How does this relate to me as a parent? Consider one of these common scenarios: you are having a bad day, or you have PMS, or you are tired, or you are just stressed out. Your emotions consist of anger, depression, tiredness, fatigue, frustration, or impatience, plus probably many more. What can you do about your emotions based on the above studies?
I remember days when I had PMS, and days when I was tired and frustrated and stressed. I would go to my bedroom and try to figure out how to get through the rest of the day. Sometimes I would gather every ounce of strength I had left and stand in front of my mirror. Then I would literally force myself to smile and maybe even choke out a laugh or two. I would open my bedroom door and pretend to be happy and go out and try to meet the needs of my children. And an amazing thing would happen, as I pretended to be happy, I started really feeling happy.
Please do not misinterpret me. If you have clinical depression or severe PMS or manic depression disorder,you need to see a physician and get the medical help that is available. What a wonderful day we live in where we have medicine that will get our bodies back in line with where they need to be. Take advantage of that fact!

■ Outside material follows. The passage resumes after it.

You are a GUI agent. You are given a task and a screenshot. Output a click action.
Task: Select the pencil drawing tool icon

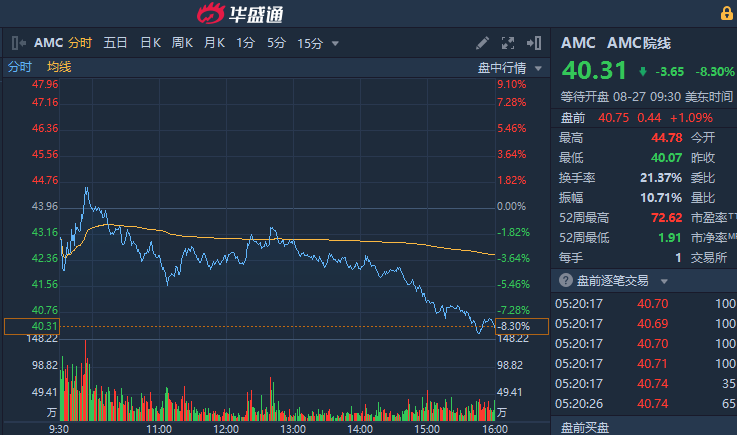tap(483, 43)
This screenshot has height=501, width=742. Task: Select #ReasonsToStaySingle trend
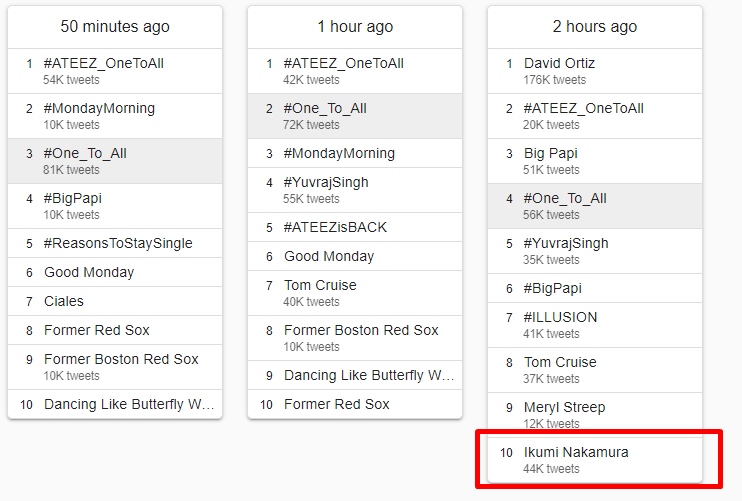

But if you're just experiencing a down sort of blue day, or you are overwhelmed and tired and you can't go back to bed--then try experimenting with your emotions. See if you can manipulate your facial muscles into a smile and put a little song in your heart and go skipping off to take care of the needs of your family. Fake a laugh at yourself and pretty soon you will be laughing and smiling and feeling at least a little better than you were.